Q: What can you say about the growth and improvement of point guard Ty Lawson?
“I might be the only (front office) guy left that was here when we drafted him (in 2009). He was our target in that draft. Ty’s come a long way. Ty has numerous qualities that can take him to be an All-Star level player. He’s figuring out how to use those tools to his advantage at this point in time. He’s realized that he’s a weapon in that high screen and roll, much like the elite point guards in the league. He’s added a mid-range jump shot to his game, which helps keep the defense honest. He’s athletic enough to finish around the rim and he can knock down the 3. Ty’s future is very bright. He’s a worker. He’s a great kid and we’re happy to have him as our starting point guard.”
Q: Andre Iguodala can opt out of his contract and become a free agent this summer. Where does he fall on your priority list?
“A.I., he was a big part of everything we did this year. He. is a unique player. He fits our system very well. He’s wonderful in our locker room. As far as his contractual situation, he has a player option for next year. He’s going to make a decision there and we’re going to be making our decisions as well. I can’t say too much about it because I don’t know exactly how it will unfold. Dre was a big part of who we were this year and we hope to have him as part of what we’re doing going forward.”
Q: Coach George Karl shouldered a lot of the responsibility for the first-round playoff loss. Will he be the coach next season?
“George is under contract for next year. At this point in time, we haven’t really given any thought to making any change whatsoever. As we do at the end of every season, we’ll have internal meetings and George will obviously be a major part of them. We won 57 games and in my mind, he should hands down be the NBA Coach of the Year. We’ll all put our heads together and try to figure out what happened (in the playoffs) and why it happened. We were without our second-leading scorer, and some benefit of the doubt should be given to a coach with well over 1,000 wins without one of his leading scorers in the playoffs.”
Q: How do you respond to fans who point to the playoff results rather than the long-term success of the past decade?
“Over the last 10 years, we’ve turned our roster over completely.

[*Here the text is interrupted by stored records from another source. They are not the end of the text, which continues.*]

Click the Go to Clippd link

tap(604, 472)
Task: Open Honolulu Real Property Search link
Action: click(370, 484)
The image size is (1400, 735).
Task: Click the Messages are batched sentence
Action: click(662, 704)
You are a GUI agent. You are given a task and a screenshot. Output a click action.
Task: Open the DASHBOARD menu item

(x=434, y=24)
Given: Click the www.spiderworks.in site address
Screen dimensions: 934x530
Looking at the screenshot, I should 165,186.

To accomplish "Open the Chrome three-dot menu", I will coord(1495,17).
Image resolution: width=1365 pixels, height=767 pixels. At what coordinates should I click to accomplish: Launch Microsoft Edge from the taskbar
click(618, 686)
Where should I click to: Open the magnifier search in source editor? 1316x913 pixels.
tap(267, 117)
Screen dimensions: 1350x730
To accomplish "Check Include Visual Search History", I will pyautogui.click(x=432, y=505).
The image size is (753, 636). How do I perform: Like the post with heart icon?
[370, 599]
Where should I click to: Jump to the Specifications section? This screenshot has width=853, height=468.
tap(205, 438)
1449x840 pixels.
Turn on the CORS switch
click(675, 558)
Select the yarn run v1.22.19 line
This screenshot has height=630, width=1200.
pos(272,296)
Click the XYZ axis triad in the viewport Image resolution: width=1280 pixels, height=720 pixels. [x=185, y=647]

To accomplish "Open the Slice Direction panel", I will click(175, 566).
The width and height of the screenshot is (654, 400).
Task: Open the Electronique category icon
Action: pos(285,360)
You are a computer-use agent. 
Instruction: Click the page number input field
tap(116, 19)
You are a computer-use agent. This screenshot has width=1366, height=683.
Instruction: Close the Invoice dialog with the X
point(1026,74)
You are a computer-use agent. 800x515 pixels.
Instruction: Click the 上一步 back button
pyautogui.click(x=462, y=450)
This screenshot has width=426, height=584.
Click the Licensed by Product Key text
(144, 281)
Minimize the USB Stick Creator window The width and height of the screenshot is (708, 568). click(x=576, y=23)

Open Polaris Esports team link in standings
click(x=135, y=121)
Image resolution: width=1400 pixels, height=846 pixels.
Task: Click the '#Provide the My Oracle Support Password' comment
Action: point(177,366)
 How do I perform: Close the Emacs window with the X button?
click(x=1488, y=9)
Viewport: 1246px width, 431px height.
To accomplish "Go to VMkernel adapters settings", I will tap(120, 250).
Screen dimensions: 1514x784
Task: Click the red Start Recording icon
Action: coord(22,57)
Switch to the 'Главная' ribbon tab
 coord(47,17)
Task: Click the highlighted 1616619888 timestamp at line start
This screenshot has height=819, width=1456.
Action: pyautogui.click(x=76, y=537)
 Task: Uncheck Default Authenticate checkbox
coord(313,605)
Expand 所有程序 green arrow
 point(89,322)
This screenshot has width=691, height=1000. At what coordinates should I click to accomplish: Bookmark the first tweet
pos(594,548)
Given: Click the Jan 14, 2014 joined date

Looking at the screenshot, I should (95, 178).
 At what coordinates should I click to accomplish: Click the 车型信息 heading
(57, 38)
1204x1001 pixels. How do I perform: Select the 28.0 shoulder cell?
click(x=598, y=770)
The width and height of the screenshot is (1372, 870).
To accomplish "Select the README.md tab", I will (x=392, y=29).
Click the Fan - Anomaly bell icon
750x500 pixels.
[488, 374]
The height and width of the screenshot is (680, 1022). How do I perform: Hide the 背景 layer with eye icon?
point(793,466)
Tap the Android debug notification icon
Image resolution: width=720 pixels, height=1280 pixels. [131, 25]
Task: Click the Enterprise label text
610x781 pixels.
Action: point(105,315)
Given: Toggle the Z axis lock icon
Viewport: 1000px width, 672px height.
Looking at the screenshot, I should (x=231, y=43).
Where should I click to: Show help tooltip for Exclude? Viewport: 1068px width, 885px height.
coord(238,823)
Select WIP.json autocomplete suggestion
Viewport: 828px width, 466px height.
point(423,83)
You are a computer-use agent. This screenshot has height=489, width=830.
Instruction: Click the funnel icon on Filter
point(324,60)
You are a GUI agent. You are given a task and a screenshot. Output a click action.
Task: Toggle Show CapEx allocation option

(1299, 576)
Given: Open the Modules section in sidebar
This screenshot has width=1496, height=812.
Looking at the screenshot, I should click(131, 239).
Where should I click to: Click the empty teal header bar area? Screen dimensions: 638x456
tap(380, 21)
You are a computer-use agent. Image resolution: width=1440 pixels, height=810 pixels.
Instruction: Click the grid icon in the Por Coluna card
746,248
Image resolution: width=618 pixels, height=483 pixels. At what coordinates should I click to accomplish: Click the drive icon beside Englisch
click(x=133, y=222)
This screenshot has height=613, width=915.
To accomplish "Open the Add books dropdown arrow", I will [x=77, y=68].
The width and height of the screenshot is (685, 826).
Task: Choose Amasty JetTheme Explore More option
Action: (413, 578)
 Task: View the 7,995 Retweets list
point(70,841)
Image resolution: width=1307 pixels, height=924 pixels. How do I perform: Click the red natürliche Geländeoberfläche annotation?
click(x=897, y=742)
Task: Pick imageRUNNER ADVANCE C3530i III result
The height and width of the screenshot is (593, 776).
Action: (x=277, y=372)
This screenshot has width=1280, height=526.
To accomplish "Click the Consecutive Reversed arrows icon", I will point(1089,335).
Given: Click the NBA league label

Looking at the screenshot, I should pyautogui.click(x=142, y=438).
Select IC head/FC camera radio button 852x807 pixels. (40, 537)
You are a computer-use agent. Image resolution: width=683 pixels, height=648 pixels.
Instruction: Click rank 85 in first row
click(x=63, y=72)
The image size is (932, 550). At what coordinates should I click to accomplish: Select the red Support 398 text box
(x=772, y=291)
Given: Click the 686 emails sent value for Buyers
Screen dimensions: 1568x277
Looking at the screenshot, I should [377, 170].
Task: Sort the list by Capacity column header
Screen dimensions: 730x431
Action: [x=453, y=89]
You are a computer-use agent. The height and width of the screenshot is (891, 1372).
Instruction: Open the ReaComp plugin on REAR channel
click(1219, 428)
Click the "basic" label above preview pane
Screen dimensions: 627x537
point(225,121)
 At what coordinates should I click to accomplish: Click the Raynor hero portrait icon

For anybody to say this is the same old Nuggets getting bounced in the first round they’re not paying too close attention. Our fans have been unbelievable through the changes that we’ve made and the young players that we’ve brought in. I hope our fans continue to embrace us because we’re only going to continue to go up.
“With the Avalanche and the Nuggets and across all Kroenke Sports entities, our goal is to win championships. We’re not hiding from that. We’re not satisfied with making the playoffs. As long as our teams are showing growth towards that, we’re excited about them. But our goal is to win championships. We’ve shown that we can do that across other sports. We won the Super Bowl (St. Louis Rams), we won the Stanley Cup, we won the MLS Cup. That’s what we want to do. If anybody thinks otherwise, that’s their prerogative.”
Q: Finally, Masai Ujiri’s contract is up this summer. What can you tell us about keeping him in Denver?
“Masai and I, we pretty much figured that out between each other. We have a relationship where we openly discuss (everything). Last summer, Philadelphia made a run at him. I said, ‘Hey, buddy, if you want to be here, let’s talk about it when the time is right.’ That was really about it. For the fans, they should know Masai wants to be here and I think he enjoys working for me. I think we make a pretty good team, along with (vice president of basketball operations) Pete D’Alessandro, (scouting coordinator) Dan Tolzman and the rest of our scouting staff. I wouldn’t anticipate any issues there.”